== TASK DETAILS ==
Your answer must be a single number: how many lines in the records include the word "يتحول".
##### DATA LISTING
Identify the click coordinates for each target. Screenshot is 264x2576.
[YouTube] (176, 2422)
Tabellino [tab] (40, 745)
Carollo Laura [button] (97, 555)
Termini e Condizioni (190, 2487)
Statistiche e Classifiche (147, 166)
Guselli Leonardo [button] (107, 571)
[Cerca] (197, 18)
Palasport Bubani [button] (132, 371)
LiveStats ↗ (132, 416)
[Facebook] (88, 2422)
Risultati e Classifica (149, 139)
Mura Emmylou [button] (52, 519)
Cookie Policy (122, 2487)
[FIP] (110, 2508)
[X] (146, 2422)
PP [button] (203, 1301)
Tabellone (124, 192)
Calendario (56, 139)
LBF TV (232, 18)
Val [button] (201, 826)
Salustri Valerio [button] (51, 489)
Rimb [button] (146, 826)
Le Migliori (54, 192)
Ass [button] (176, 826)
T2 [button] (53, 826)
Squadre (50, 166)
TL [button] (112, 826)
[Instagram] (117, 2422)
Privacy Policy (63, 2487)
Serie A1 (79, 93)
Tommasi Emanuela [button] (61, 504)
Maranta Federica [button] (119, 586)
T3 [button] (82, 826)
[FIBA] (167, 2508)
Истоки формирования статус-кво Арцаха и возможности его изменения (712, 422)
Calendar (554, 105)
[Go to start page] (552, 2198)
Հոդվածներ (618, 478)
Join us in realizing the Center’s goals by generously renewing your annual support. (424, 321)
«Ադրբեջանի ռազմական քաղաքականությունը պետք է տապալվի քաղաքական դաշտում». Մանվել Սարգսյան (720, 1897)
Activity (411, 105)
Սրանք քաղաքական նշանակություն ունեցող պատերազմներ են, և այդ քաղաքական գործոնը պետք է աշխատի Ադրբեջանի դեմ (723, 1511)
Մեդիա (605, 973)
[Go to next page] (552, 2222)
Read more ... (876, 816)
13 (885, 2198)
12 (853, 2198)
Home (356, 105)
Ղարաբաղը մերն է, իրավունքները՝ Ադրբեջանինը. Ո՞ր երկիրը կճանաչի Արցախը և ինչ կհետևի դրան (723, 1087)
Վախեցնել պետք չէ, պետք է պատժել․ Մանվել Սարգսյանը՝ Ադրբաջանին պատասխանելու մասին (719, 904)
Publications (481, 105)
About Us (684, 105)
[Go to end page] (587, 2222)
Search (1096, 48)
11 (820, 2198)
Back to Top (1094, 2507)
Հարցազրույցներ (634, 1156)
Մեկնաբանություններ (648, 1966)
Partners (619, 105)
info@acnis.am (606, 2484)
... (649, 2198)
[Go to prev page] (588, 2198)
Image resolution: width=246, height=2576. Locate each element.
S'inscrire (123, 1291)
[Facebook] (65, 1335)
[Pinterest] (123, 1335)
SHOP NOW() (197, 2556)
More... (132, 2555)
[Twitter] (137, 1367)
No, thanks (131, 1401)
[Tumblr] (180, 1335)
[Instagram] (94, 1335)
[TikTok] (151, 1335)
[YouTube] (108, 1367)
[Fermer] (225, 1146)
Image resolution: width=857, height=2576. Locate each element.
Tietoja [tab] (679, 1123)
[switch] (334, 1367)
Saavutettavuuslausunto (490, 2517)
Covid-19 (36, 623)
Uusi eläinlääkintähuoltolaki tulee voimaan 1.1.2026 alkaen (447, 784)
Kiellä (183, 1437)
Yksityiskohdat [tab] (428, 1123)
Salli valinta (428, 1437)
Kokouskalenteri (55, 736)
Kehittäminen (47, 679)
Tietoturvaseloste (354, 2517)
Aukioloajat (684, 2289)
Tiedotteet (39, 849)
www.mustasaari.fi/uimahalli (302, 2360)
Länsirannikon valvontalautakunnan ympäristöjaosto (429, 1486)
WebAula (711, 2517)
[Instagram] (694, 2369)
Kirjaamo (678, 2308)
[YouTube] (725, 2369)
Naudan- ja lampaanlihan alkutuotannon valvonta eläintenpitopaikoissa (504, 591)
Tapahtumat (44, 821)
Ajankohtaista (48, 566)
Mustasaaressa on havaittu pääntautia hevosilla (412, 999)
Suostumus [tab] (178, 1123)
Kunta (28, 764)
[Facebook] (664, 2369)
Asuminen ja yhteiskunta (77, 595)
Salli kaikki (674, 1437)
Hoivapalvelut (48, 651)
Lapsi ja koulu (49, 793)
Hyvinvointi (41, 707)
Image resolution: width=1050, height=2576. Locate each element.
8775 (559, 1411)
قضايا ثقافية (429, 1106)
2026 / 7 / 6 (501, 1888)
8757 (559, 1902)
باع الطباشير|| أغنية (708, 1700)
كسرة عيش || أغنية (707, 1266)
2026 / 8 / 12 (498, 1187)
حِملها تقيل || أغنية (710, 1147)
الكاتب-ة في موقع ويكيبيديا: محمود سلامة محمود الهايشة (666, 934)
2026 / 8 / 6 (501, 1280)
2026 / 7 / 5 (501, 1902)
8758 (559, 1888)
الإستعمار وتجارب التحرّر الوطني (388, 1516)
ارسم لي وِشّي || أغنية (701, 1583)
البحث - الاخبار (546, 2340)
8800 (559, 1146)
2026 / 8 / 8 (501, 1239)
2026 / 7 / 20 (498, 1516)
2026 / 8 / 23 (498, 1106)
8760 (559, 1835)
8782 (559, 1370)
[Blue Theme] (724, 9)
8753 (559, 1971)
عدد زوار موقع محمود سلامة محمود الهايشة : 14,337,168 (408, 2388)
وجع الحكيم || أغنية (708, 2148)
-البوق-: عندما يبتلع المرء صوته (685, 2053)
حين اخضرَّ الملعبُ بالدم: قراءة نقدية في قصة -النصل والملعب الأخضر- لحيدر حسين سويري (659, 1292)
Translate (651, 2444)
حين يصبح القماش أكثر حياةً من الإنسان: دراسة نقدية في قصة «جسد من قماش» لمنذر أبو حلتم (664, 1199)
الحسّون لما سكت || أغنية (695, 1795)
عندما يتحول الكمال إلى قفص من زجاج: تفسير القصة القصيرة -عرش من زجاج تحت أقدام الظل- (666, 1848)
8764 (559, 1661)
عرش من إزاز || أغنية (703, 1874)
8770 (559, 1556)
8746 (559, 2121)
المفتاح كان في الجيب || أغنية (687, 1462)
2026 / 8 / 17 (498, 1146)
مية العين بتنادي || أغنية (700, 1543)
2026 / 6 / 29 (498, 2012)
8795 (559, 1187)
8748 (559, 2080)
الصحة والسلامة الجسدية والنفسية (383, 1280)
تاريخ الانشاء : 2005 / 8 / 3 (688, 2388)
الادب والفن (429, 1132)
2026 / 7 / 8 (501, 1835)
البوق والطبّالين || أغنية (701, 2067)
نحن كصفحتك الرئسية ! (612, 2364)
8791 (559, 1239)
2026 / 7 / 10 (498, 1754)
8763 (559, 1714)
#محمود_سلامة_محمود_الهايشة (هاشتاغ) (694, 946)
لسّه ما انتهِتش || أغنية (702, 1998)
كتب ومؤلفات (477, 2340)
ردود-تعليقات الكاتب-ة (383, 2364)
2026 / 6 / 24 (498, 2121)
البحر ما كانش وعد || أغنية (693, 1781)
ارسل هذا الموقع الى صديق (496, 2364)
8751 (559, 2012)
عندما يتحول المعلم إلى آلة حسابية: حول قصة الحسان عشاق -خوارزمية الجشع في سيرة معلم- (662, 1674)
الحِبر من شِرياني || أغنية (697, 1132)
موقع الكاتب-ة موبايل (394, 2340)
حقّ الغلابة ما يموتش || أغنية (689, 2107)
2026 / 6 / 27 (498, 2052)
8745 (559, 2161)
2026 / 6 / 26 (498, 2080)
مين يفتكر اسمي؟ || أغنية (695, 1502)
##########
== EXERCISE RESULT ==
2